Das menschliche Herz

Das menschliche Herz ist nicht nur Zentrum des Kreislaufs und in seiner engen Zusammenarbeit mit der Lunge und der Atmungstätigkeit ein Zentralorgan des menschlichen Lebens überhaupt. Es ist auch der Ort, wo wir Freude, Mitleid, Liebe und „zu Herzen Gehendes“ empfinden. Hier können wir am unmittelbarsten erleben, wie auch etwas, das uns Freude macht, positiv, erleichternd auf die Herztätigkeit wirkt, seelischen Druck wegnimmt und entspannt. Heiterkeit und Daseinsfreude, wie wir sie beispielsweise beim Beobachten von Kindern erleben können, tun dem Herzen wohl. Umgekehrt können Stress, Angst, Hetze, negative Gefühle, emotionsreiche Konfliktsituationen Blutdruck und Herztätigkeit negativ beeinflussen. Was das Herzorgan physisch auszeichnet, ist seine erstaunliche Autonomie. Es besitzt eine tatsächlich autonome Erregungsbildung und -leitung. Die Herz-Aktionen Systole (Kontraktion) und Diastole (Erschlaffung) werden nicht durch das Nervensystem impulsiert. Die Erregung, die zum Herzschlag führt, wird vielmehr selbstgesteuert, im sogenannten Sinusknoten im rechten Vorhof des Herzens, gebildet. Das Herz kann auch schlagen, wenn es von seiner nervösen Versorgung, die zusätzlich regulierend wirkt, abgeschnitten ist bzw. wenn diese aus irgendwelchen Gründen unterbrochen wurde.1

Das Herz ist aber auch Ort der Gewissensstimme (vgl.
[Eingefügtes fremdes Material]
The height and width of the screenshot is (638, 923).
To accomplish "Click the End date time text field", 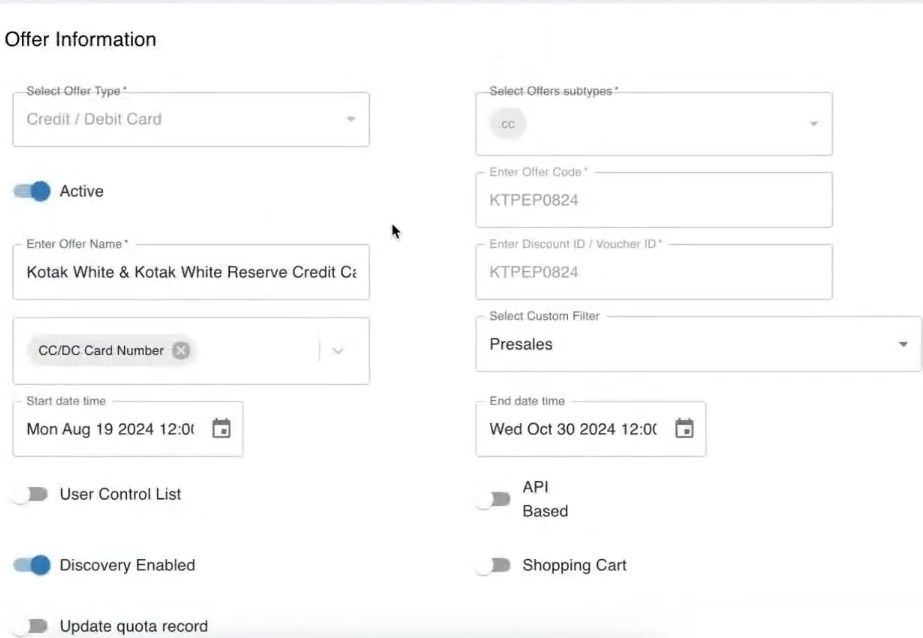I will [x=572, y=429].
Konfliktfähigkeit: Die Gewissensstimme). So wie das physische Herz schlägt, kann auch das Gewissen schlagen, pochen oder auch klopfen. Damit erschließt sich zugleich auch die geistige Dimension des menschlichen Seelenlebens. Denn wenn das Gewissen schlägt, geht es nicht nur um Empfindung und Gefühl, sondern insbesondere darum, sich über etwas Rechenschaft abzulegen, mit sich zu Rate zu gehen oder auch – je nach spiritueller oder religiöser Orientierung – mit Gott, der eigenen Schicksalsführung, dem höheren Selbst, in eine sehr individuelle Zwiesprache zu treten. So kann gerade dieses Organ bzw. seine Tätigkeit wie ein Schlüssel sein, der uns verstehen lässt, in welcher Form und warum auch Meditation unmittelbar einen heilsamen Einfluss auf die Organphysiologie haben kann (vgl. Meditation auf anthroposophischer Grundlage: Allgemeines über meditatives Üben).2

Vgl. Herzmeditation, in: Meditation in der Anthroposophischen Medizin, 1. Kap., Berlin 2016

  1. Furst, Branko, The Heart and Circulation: An Integrative Model, Springer, London-Heidelberg-New York 2014.
  2. Selg, Peter (Hrsg.), Das Menschliche Herz – Kardiologie in der Anthroposophischen Medizin, Verlag des Ita Wegman Instituts, 2014, S. 321 ff.